The aim of the present study was to examine the curative effect of dynamic fixation Coflex treatment for patients with degenerative lumbar spinal stenosis. In the present study, 78 patients with degenerative lumbar spinal stenosis were recruited and divided equally into the control and observation groups. The control group was treated with traditional decompression fusion and the observation group received dynamic fixation Coflex system. Surgery and hospitalization were shorter in the observation group than in the control group. Intraoperative blood loss and drainage volume after surgery were significantly lower in the observation group compared to the control group. The treatment effective rate for the observation group was significantly higher. Visual analogue scale, Oswestry disability index and Japanese Orthopaedic Association pain and functional scores as well as postoperative vertebral canal area and adjacent segment quantitative scores improved after surgery in the two groups, but the observation group showed greater improvement. The curative effect of dynamic fixation Coflex treatment for degenerative lumbar spinal stenosis demonstrates advantages over traditional surgery, including less trauma and bleeding, pain reduction, improved postoperative rehabilitation, and lower incidence of adjacent segment degeneration.

Introduction

Degenerative lumbar spinal stenosis is a common lumbar disease and one of the main reasons for the high incidence of intermittent claudication (1). The clinical manifestation of degenerative lumbar spinal stenosis is chronic pain in the waist and lower limbs, which limits activity and alters normal work and daily life activities (2). The traditional therapeutic method to treat degenerative lumbar spinal stenosis are laminectomy, decompression, and bone graft fusion. However, these therapies have significant disadvantages, resulting in movement disturbances of the fused segments, which impacts the adjacent segments and promotes degeneration (3).

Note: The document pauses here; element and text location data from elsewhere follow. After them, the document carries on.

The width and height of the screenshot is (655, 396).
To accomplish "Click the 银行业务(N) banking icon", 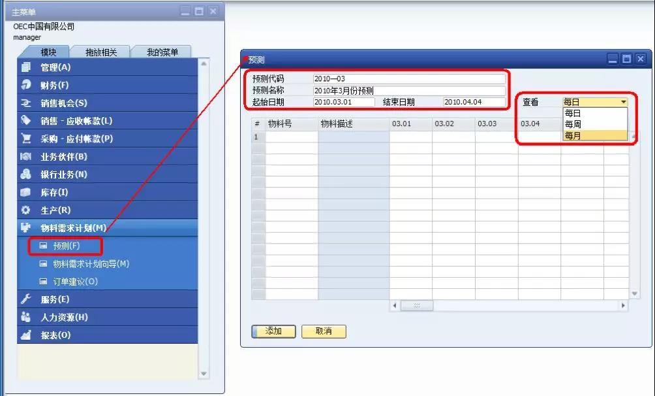I will coord(26,174).
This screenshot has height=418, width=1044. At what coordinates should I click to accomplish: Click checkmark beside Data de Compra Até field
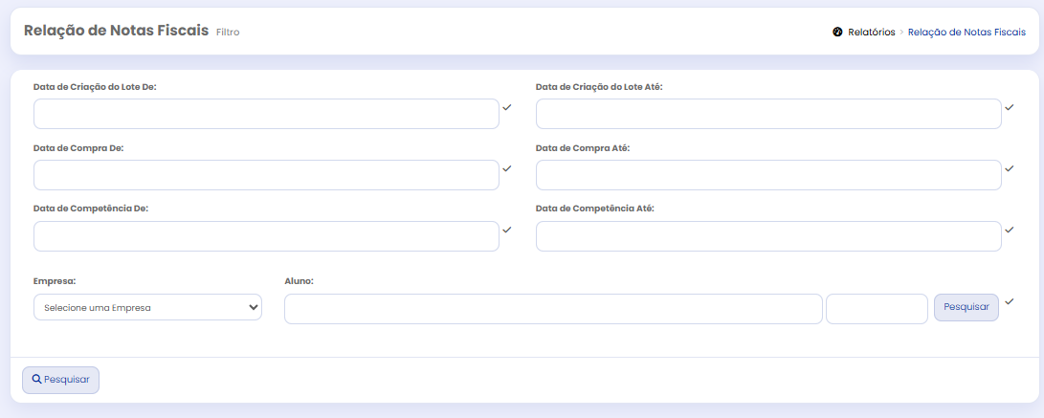(x=1010, y=168)
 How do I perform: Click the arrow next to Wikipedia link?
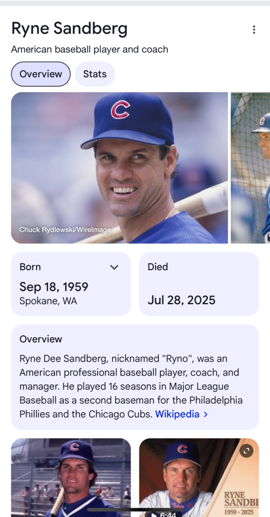(x=206, y=414)
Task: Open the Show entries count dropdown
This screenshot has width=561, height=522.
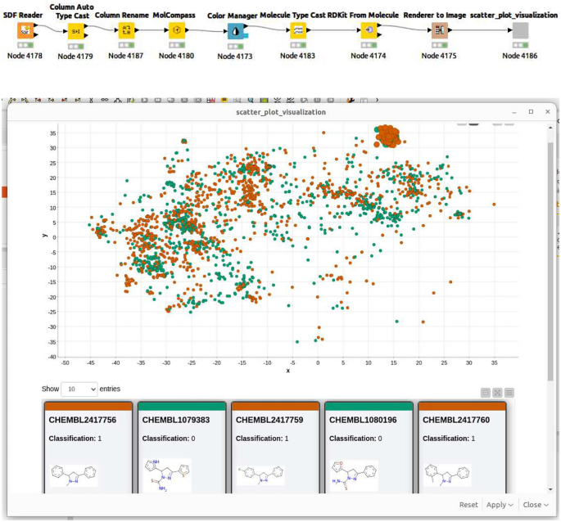Action: [80, 389]
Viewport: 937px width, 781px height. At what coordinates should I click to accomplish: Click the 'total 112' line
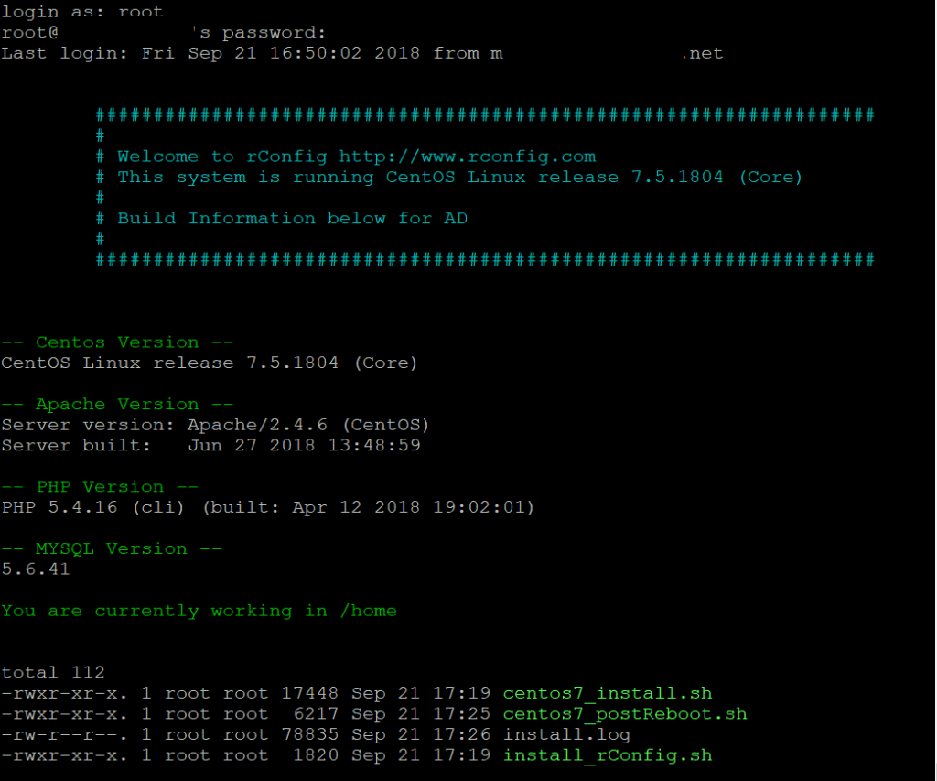pyautogui.click(x=53, y=673)
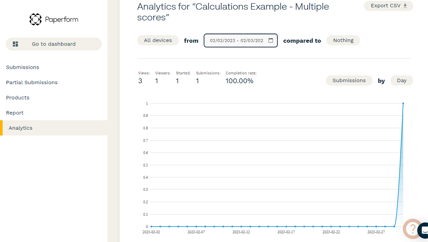Go to Partial Submissions page
This screenshot has height=242, width=428.
tap(32, 82)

The Coflex system, which has been applied in the clinic since the 1990s, can effectively resolve intermittent claudication, relieve lumbar spinal stenosis, and is especially suitable for elderly patients (4).

The aim of the present study was to demonstrate a satisfactory curative effect by conducting dynamic fixation Coflex treatment for patients with degenerative lumbar spinal stenosis.

Patients and methods

Clinical data

We recruited 78 patients with degenerative lumbar spinal stenosis who were admitted to our hospital from July 2014 to June 2015. Inclusion criteria for the study were: degenerative lumbar spinal stenosis identified by imagological examination such as MRI and X-ray. Patients had obvious intermittent claudication combined with backache or lower limb radiating pain. Patients signed informed consent. Exclusion criteria for the study were: olisthy or instability of adjacent segments; and history of lumbar surgery, serious osteoporosis, or lumbar vertebral wound. Patients were divided equally into the control and observation groups (n=39). The control group received traditional decompression fusion, whereas the observation group was treated with dynamic fixation Coflex system. The general biometric data for the patients in the two groups showed no statistical differences (Table I).

Table I.

Baseline patient information.

Table I.

Baseline patient information.

ItemsControl (n=39)Observation (n=39)t/χ2P-value
Sex (male/female)20/1922/170.0510.820
Age (years)45–7545–80
Average age (years)58.56±6.4758.85±6.380.1990.842
Intermittent claudication type (n, %)
  Gesture claudication21 (53.84)19 (48.72)0.0510.820
  Ischemic claudication18 (46.16)20 (51.28)
Pain type (n, %)
  Backache combined with leg pain26 (66.67)29 (74.35)0.2470.619
  Backache or leg pain13 (33.33)10 (35.65)
Preoperative preparation

Before surgery, the clinical history of patients was evaluated and surgical contraindications were excluded to decrease the surgical risk. Functional scores were collected, including the Japanese Orthopaedic Association (JOA) score, Visual analogue scale (VAS) pain score, and the Oswestry disability index (ODI) score. Appropriate surgical timing was selected and methylprednisolone was provided 30 min before surgery followed by general anesthesia.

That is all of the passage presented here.